India largest emitter of SO2 in world: Greenpeace

India is the largest emitter of anthropogenic sulphur dioxide in the world, as per data released by Greenpeace.

Created On: Aug 20, 2019 10:21 ISTModified On: Aug 20, 2019 11:47 IST
Greenpeace report
Greenpeace report

India is the largest emitter of anthropogenic sulphur dioxide in the world, as per the data released by environmental NGO Greenpeace on August 19, 2019. Anthropogenic sulphur dioxide is produced from burning of coal and it is known to largely contribute to air pollution.

The analysis of NASA data released by Greenpeace reveals that India has over 15 percent of all anthropogenic sulphur dioxide (SO2) hotspots in the world. The SO2 hotspots were detected by the OMI (Ozone Monitoring Instrument) satellite.

SO2 Hotspots in India

The main SO2 hotspots in India include Singrauli in Madhya Pradesh, Korba in Chhattisgarh, Talcher and Jharsuguda in Odisha, Neyveli and Chennai in Tamil Nadu, Kutch in Gujarat, Ramagundam in Telangana and Chandrapur and Koradi in Maharashtra. As per the data, the majority of the plants in India lack flue-gas desulfurization technology to reduce air pollution.

SO2 Hotspots in the World

The NASA data revealed that Norilsk smelter complex in Russia is the largest SO2 emission hotspot in the world, followed by Kriel in Mpumalanga province in South Africa and Zagroz in Iran. 

However, in the country-wise ranking, India topped the list in emitting SO2 as it has the maximum number of hotspots.

SO2 emission impact

SO2 emission is a significant contributor to air pollution and the largest source of SO2 in the atmosphere is  burning of fossil fuels in power plants and other industrial facilities.

Air pollution has become a huge public health concern with 91 percent of the world's population living in areas where air pollution exceeds the guideline limit set by the World Health Organization (WHO).

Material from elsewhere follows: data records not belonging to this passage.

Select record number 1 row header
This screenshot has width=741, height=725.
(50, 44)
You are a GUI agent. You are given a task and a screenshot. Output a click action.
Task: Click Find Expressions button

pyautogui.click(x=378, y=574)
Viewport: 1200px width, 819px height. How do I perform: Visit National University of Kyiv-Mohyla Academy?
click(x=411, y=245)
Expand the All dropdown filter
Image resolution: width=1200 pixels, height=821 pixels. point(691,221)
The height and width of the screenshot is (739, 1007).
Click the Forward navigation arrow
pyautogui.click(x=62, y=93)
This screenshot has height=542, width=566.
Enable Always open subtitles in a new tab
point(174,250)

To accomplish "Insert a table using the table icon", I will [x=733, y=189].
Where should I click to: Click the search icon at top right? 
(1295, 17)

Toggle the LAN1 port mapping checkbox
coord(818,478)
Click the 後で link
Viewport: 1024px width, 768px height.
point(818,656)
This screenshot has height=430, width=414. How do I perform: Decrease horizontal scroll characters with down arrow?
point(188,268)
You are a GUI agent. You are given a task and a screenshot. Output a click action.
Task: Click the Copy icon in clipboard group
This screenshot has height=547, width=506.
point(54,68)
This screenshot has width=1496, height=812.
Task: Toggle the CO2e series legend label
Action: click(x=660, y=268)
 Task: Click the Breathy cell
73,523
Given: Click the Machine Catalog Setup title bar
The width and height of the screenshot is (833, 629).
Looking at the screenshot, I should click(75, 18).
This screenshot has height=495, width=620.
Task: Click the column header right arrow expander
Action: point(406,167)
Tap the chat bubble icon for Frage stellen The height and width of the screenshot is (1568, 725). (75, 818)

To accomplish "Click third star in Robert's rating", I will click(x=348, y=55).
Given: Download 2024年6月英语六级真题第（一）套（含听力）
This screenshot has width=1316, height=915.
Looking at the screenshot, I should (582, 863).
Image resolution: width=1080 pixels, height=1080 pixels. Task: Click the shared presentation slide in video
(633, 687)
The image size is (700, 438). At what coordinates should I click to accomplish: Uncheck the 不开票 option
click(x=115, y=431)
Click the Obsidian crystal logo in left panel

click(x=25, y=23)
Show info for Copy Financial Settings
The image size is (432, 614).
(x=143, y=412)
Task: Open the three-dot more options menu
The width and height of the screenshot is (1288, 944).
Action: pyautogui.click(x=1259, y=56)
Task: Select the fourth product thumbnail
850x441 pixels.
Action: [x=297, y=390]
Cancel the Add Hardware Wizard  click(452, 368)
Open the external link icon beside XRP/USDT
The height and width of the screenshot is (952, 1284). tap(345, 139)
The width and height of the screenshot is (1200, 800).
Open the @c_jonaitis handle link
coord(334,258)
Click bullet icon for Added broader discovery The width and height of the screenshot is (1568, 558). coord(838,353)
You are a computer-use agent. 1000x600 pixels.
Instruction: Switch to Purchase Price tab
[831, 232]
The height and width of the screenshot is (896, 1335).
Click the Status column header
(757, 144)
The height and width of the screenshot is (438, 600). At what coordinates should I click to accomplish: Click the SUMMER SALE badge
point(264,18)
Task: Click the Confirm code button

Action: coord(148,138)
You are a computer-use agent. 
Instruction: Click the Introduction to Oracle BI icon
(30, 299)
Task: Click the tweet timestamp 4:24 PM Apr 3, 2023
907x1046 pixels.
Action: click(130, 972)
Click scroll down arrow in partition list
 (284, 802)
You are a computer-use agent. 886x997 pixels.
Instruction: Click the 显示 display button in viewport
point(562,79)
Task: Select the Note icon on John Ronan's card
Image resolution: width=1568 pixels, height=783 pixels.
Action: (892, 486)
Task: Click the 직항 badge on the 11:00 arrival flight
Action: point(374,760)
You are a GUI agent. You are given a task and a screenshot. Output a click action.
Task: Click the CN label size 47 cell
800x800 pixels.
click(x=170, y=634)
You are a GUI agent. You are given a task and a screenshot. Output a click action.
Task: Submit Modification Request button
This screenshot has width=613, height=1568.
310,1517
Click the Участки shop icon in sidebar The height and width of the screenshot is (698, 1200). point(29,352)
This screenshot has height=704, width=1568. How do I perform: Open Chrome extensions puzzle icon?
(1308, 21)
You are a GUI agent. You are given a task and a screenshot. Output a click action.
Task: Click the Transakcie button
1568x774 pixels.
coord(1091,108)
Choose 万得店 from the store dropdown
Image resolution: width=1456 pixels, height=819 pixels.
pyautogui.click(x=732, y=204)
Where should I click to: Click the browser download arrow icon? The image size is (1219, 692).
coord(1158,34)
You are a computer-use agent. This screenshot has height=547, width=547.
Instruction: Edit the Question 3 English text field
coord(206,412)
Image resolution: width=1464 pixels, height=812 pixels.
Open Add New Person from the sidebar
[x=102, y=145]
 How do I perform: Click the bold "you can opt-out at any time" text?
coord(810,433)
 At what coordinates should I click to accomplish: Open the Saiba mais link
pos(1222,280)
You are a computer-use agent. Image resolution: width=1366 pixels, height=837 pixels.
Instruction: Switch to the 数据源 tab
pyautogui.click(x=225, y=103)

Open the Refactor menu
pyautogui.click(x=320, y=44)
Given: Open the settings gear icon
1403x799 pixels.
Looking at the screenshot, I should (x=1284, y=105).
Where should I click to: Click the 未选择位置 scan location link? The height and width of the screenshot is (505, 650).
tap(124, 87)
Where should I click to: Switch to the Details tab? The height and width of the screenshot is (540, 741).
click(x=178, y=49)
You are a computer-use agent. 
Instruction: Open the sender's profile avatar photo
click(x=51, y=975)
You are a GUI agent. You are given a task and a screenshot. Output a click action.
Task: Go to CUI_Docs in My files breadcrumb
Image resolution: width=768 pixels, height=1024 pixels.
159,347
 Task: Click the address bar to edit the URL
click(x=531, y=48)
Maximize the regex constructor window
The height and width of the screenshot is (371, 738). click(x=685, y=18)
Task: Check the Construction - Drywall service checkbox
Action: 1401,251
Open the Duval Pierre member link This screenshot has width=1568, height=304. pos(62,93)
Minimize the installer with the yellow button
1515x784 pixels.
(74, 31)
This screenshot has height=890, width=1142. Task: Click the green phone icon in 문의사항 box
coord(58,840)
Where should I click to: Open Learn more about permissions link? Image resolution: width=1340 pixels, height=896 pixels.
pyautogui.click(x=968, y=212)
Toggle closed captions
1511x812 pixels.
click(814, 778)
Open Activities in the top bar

As a result of air pollution, around 4.2 million people are dying prematurely every year.

How to control the SO2 emission?

According to environment experts, India should take stricter action against coal power plants and should not give them a free to hand to continue polluting the atmosphere and cause a public health emergency.

The Environment Ministry had introduced SO2 emission limits for coal power plants in December 2015 and set the initial deadline to control SO2 emissions from power generation by December 2017.

The deadline was later extended till December 2019 after a request from the Ministry of Power and power plant operators in Delhi-NCR and till 2022 for some other power plants across the country through a Supreme Court order.